3. In combination with a multiple-layered omnidirectional flexible joint as recited in claim 1, the further improvement thereof wherein said relatively rigid layers are thicker than said relatively resilient layers, the thickness ratio generally being within the range of from 1.05:1 to 2.10:1.

4. In combination with a multiple-layered omnidirectional flexible joint as recited in claim 3, the further improvement thereof wherein said relatively resilient material consists of rubber elastomer formulation number TR-3005.

5. In combination with a multiple-layered omnidirectional flexible joint as recited in claim 1, the further improvement thereof wherein said relatively rigid layers extend outward beyond said relatively resilient layers by a distance of approximately 10 to 20 times the thickness of said relatively rigid layers.
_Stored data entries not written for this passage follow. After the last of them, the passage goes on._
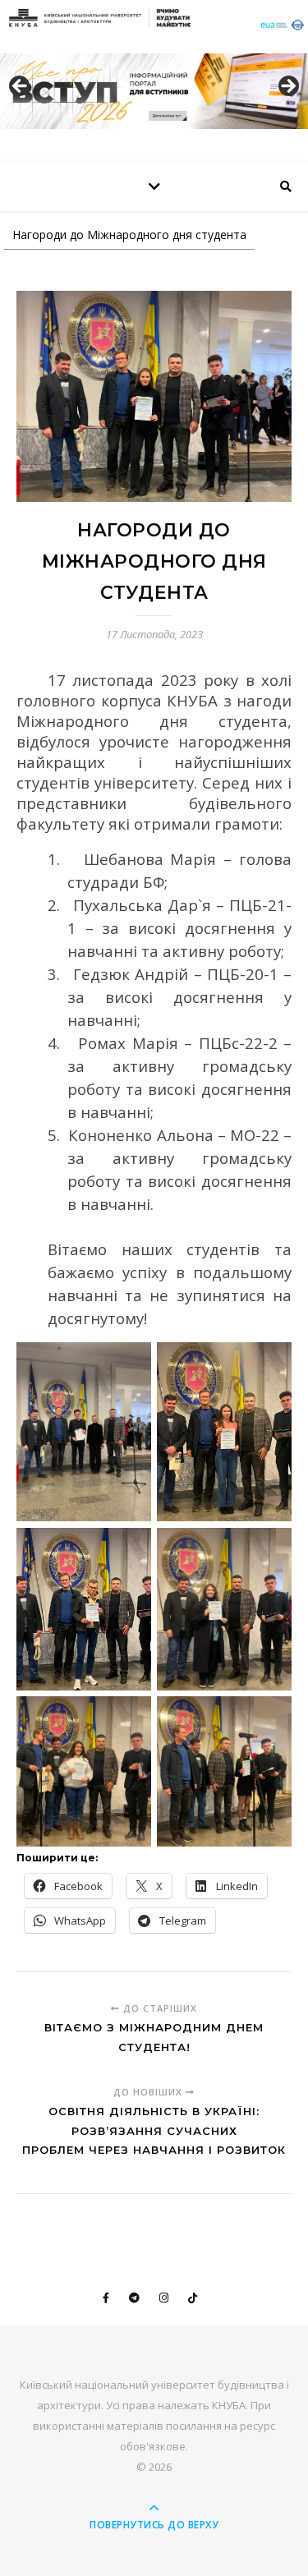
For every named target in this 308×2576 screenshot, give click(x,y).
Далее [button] (287, 87)
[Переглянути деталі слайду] (154, 91)
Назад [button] (20, 87)
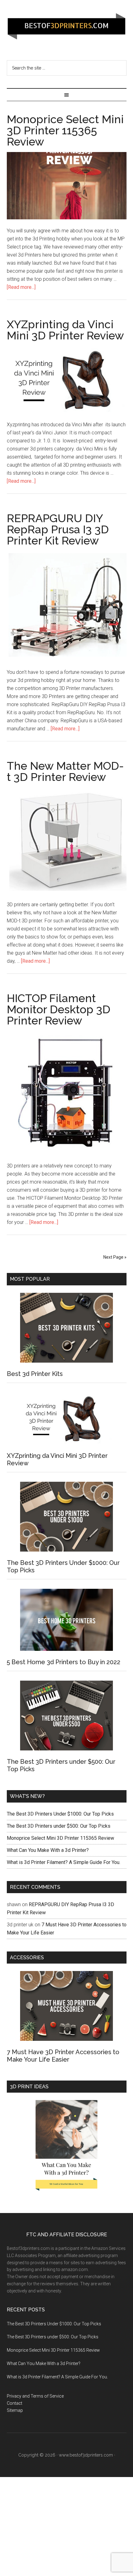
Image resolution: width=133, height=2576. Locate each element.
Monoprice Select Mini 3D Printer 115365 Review (65, 130)
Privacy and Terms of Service (35, 2396)
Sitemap (15, 2410)
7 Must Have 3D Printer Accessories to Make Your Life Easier (63, 2055)
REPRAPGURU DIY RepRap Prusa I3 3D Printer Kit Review (58, 529)
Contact (14, 2403)
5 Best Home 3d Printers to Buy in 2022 (63, 1662)
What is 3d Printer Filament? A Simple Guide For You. (63, 1862)
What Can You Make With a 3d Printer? (48, 1850)
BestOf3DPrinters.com (67, 26)
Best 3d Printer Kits (35, 1374)
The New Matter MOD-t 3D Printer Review (65, 771)
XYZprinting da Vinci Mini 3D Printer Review (65, 330)
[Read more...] (21, 287)
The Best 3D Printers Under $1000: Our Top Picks (60, 1814)
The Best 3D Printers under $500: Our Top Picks (58, 1826)
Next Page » (115, 1257)
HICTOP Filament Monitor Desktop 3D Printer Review (58, 1009)
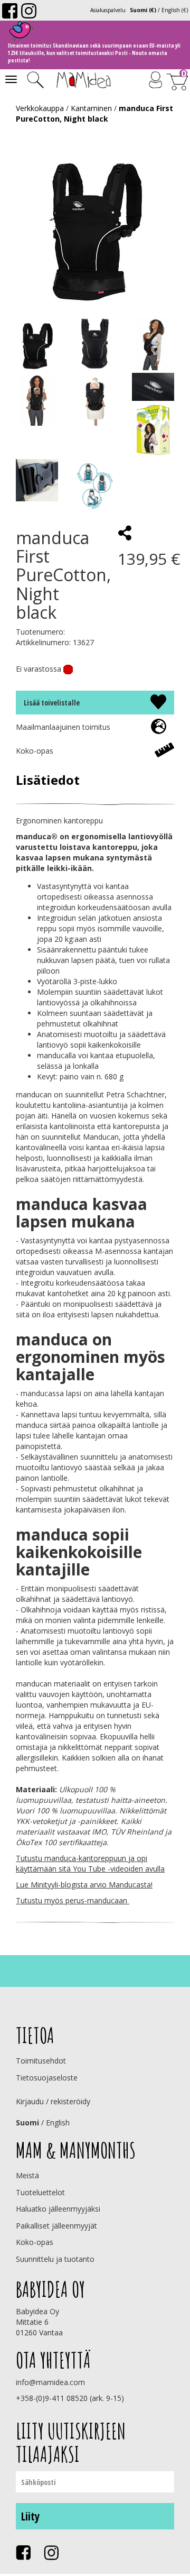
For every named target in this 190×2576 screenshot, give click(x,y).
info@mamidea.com (50, 2382)
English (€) (175, 10)
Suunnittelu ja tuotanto (55, 2259)
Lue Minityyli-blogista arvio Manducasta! (84, 1885)
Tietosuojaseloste (47, 2078)
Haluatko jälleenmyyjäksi (58, 2209)
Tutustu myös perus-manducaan (72, 1900)
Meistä (27, 2175)
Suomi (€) (143, 10)
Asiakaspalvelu (108, 10)
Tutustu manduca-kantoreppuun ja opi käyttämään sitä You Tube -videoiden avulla (90, 1863)
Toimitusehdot (41, 2061)
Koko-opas (34, 751)
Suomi (27, 2122)
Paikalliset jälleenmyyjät (56, 2226)
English (58, 2122)
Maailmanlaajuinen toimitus (63, 727)
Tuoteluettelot (40, 2192)
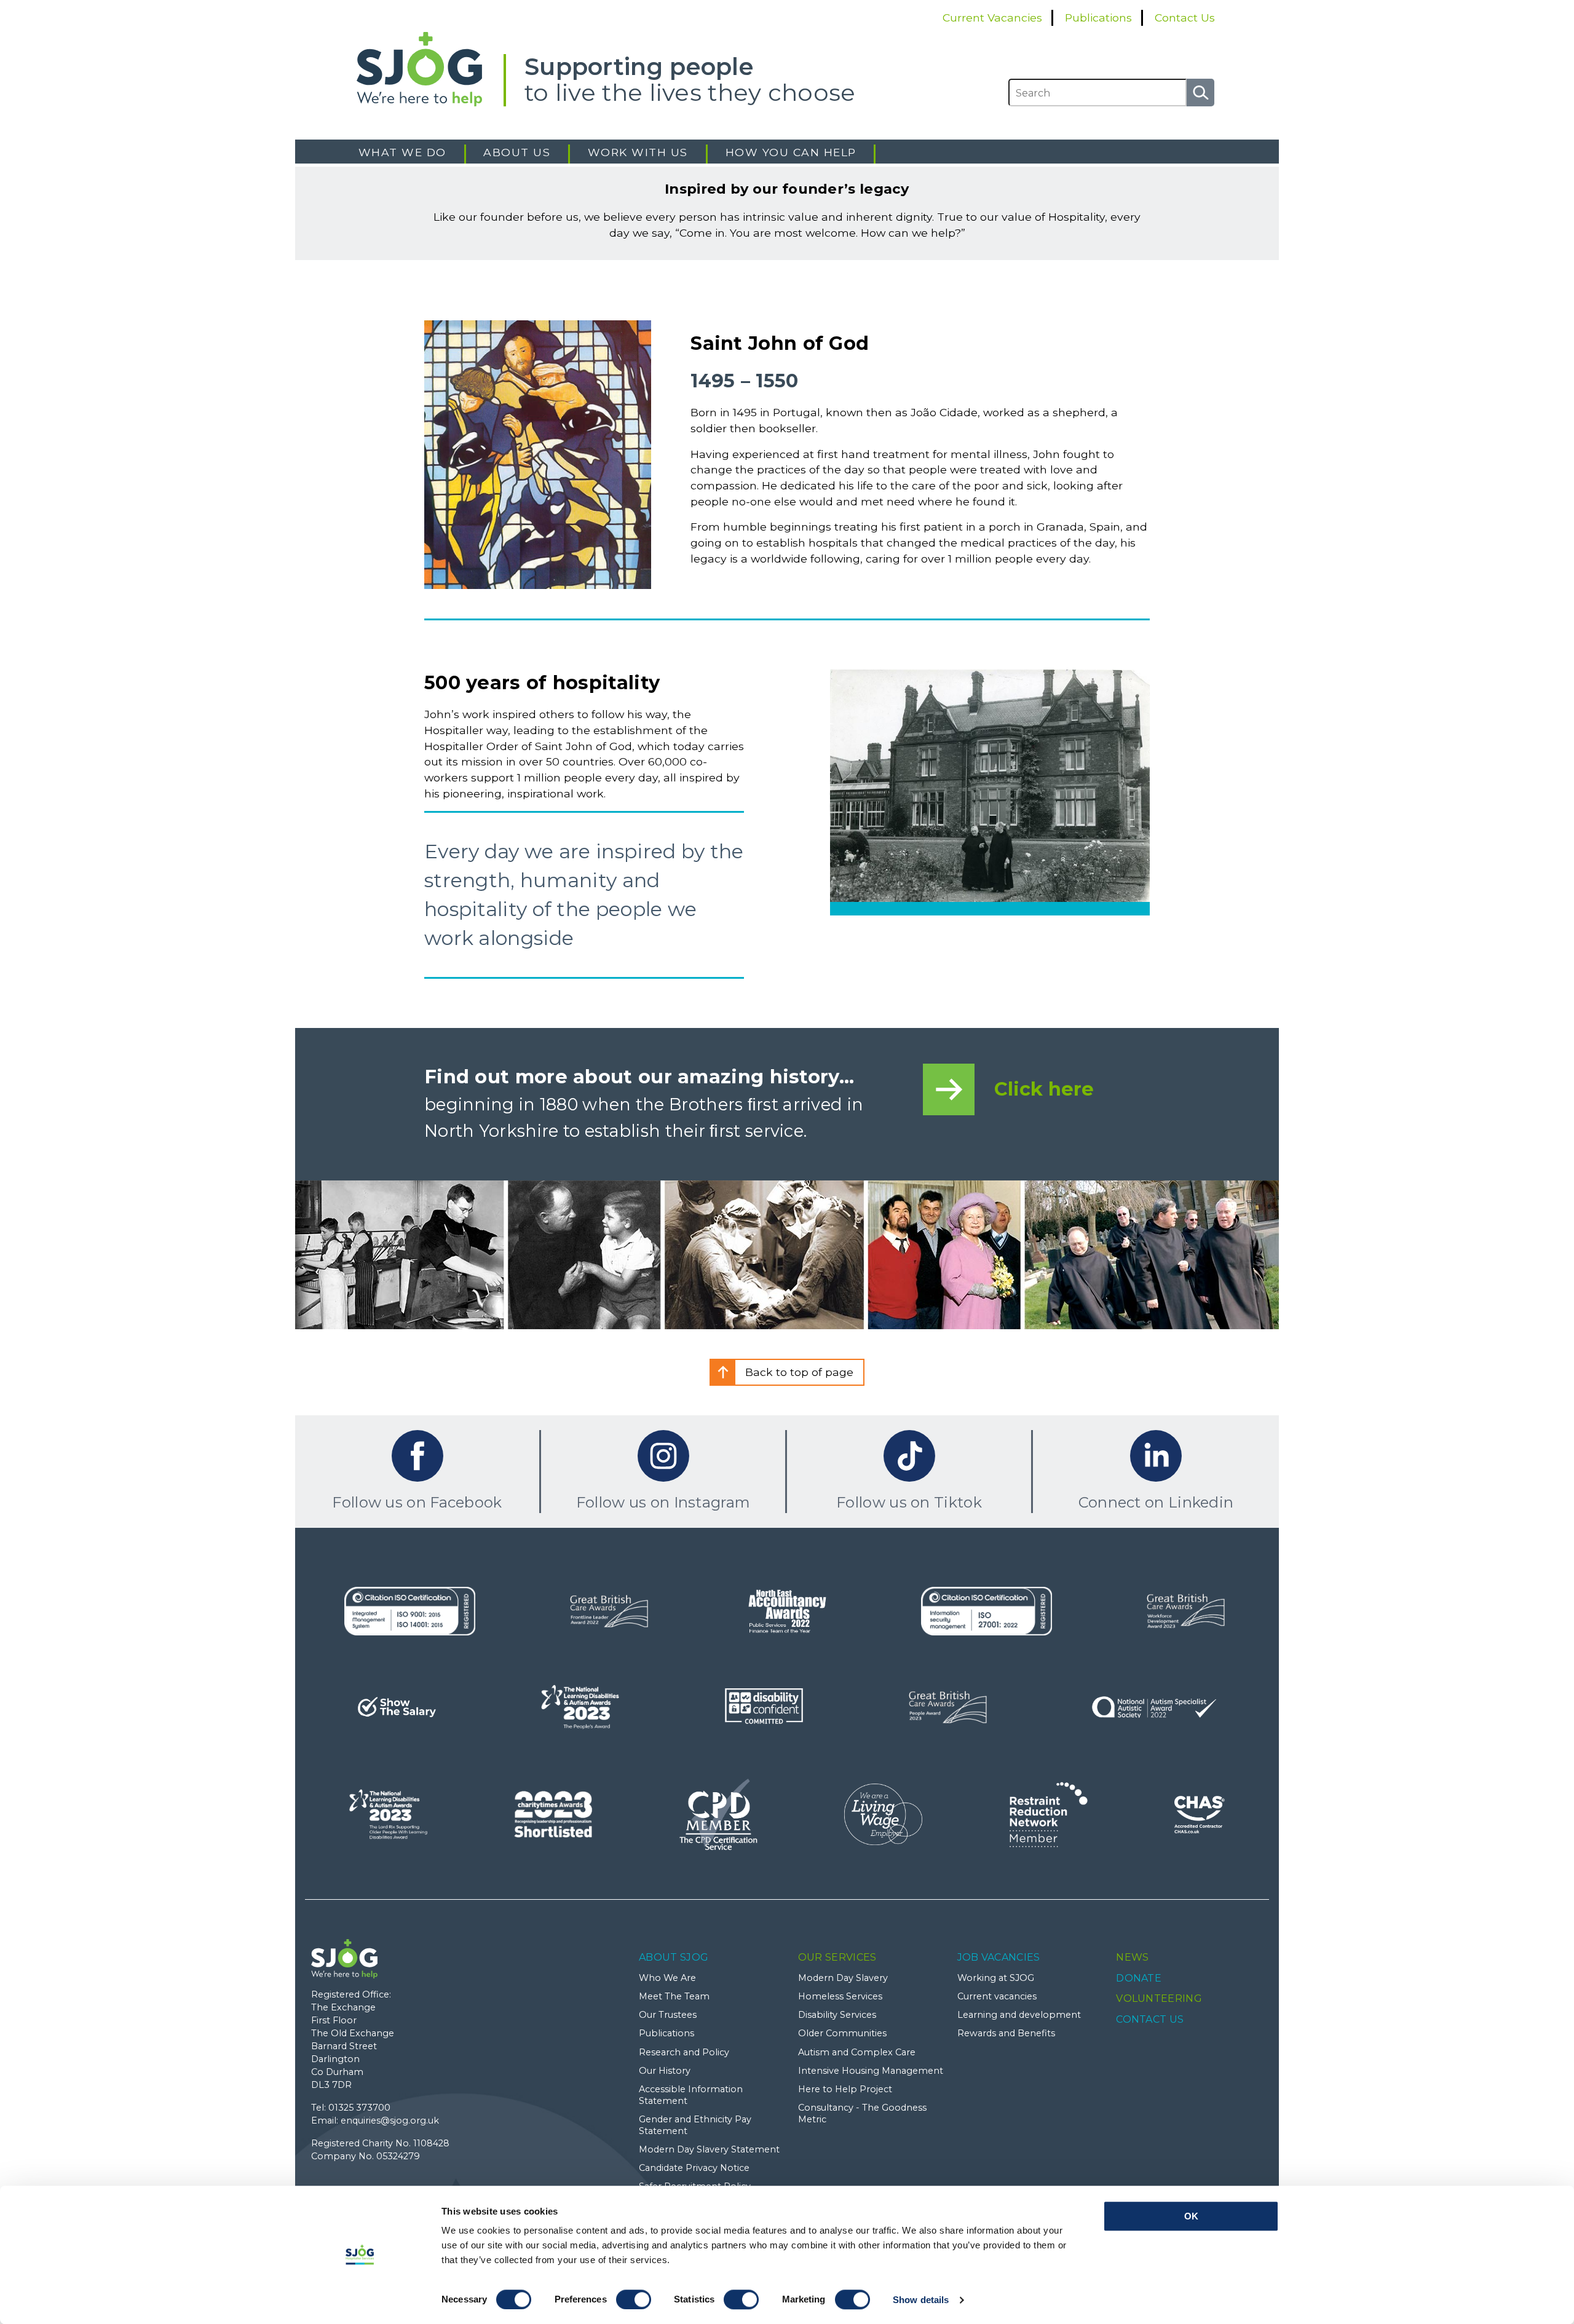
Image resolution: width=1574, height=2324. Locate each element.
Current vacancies (997, 1996)
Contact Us (1185, 17)
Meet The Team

6. In combination with a multiple-layered omnidirectional flexible joint as recited in claim 5, the further improvement thereof wherein said relatively resilient material consists of rubber elastomer formulation number TR-3005.

7. In combination with a multiple-layered omnidirectional flexible joint as recited in claim 5, the further improvement thereof wherein said relatively rigid layers are thicker than said relatively resilient layers, the thickness ratio generally being within the range of from 1.05:1 to 2.10:1.

8. In combination with a multiple-layered omnidirectional flexible joint as recited in claim 7, the further improvement thereof wherein said relatively resilient material consists of rubber elastomer formulation number TR-3005.